Topical applications of iron chelators in photosensitization.

Generation of the reactive oxygen species (ROS) in skin by exposure to ultraviolet (UV) radiation induces a number of cutaneous pathologies such as skin cancer, photosensitization, and photoaging among others. Skin iron catalyzes UV generation of ROS. Topical application of iron chelators reduces erythema, epidermal and dermal hypertrophy, wrinkle formation, tumour appearance. It has been proposed that iron chelators can be useful agents against damaging effects of both short- and long-term UV exposure.

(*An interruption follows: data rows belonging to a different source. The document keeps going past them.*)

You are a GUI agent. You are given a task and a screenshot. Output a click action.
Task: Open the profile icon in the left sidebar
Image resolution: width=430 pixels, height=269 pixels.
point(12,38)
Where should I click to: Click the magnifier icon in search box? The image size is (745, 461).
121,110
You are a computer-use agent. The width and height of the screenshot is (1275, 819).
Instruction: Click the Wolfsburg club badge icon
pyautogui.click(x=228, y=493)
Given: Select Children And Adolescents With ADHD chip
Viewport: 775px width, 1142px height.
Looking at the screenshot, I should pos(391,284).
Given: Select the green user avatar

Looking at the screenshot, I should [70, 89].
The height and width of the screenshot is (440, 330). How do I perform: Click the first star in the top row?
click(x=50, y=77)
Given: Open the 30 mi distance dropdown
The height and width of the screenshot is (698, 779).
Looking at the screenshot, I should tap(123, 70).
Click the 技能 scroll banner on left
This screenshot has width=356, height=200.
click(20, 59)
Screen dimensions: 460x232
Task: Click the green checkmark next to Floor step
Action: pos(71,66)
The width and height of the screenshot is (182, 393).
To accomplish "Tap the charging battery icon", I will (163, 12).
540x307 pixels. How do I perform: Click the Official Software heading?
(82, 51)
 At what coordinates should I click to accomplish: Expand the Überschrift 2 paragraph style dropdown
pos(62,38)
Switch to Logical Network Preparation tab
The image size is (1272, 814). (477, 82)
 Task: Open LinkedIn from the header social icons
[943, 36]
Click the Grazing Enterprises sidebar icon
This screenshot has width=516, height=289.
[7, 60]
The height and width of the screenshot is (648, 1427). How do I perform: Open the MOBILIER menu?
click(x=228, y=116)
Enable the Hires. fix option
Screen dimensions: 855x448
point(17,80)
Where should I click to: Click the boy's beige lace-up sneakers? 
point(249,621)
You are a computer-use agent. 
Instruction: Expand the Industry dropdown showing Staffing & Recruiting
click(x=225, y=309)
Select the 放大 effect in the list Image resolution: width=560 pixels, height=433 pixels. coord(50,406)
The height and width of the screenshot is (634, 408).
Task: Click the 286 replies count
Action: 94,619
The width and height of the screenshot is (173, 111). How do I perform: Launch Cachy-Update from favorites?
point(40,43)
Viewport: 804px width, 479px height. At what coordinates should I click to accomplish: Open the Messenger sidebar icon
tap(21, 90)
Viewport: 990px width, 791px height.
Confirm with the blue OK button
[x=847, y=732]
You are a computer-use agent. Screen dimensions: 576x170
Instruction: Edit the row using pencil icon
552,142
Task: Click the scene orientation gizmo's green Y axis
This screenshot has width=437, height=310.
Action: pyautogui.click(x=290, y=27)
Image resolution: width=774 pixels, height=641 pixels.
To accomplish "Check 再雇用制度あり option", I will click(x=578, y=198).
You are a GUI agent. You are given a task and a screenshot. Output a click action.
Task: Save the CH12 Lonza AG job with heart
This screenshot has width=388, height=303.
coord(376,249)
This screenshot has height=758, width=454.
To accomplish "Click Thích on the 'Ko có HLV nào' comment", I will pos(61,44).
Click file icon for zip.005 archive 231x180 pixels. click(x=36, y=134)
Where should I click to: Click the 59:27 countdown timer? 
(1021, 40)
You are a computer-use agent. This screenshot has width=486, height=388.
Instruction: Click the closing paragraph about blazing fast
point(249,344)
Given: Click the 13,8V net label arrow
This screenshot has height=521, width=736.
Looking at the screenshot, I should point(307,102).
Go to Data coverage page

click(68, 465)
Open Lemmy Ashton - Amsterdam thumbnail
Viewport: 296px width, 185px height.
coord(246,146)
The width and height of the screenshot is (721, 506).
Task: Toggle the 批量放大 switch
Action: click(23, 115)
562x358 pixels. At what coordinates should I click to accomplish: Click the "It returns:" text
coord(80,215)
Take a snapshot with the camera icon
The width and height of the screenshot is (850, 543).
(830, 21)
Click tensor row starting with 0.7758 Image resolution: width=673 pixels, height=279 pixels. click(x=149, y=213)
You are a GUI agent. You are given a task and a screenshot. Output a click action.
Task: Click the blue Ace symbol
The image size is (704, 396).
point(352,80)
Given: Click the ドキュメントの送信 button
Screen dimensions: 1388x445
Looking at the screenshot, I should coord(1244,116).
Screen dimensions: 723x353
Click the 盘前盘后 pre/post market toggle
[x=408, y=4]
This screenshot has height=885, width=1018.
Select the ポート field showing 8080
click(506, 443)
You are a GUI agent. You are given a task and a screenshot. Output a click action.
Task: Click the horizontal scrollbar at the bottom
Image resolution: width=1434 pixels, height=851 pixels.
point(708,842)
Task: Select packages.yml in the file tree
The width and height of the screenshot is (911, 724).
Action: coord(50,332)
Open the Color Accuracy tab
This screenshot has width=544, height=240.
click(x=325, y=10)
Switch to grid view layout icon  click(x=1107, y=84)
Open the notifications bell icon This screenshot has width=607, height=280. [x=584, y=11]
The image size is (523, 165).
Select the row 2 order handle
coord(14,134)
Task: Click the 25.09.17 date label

A better understanding of the action mechanisms of iron chelators, might be useful to developing effective anticancer and antiphotoaging cosmetic products. Iron chelators may lead to accumulation of protoporphyrin IX (PpIX), a strong photosensitizer. The action of iron chelators in skin, related to PpIX increase has not yet been thoroughly studied. Therefore, we have investigated the formation of PpIX in normal mouse skin after topical application of creams containing metal chelators. The amount and distribution of porphyrins formed was determined by means of non-invasive fluorescence spectroscopy. Deferoxamine (DF), ethylenediaminetetraacetic acid (EDTA), 1,2-diethyl-3-hydroxypyridin-4-one (CP94), but not meso-2,3-dimercaptosuccinic acid (DMSA), caused increased accumulation of endogenous porphyrins in the skin. Fluorescence excitation and emission spectroscopy confirmed that PpIX was the main fluorescent species. The amount of PpIX accumulated in skin under the present conditions was not large enough to produce any significant erythema after light exposure. Further studies are needed to evaluate the role of PpIX induced by iron chelators used, against photoaging and cancer prevention.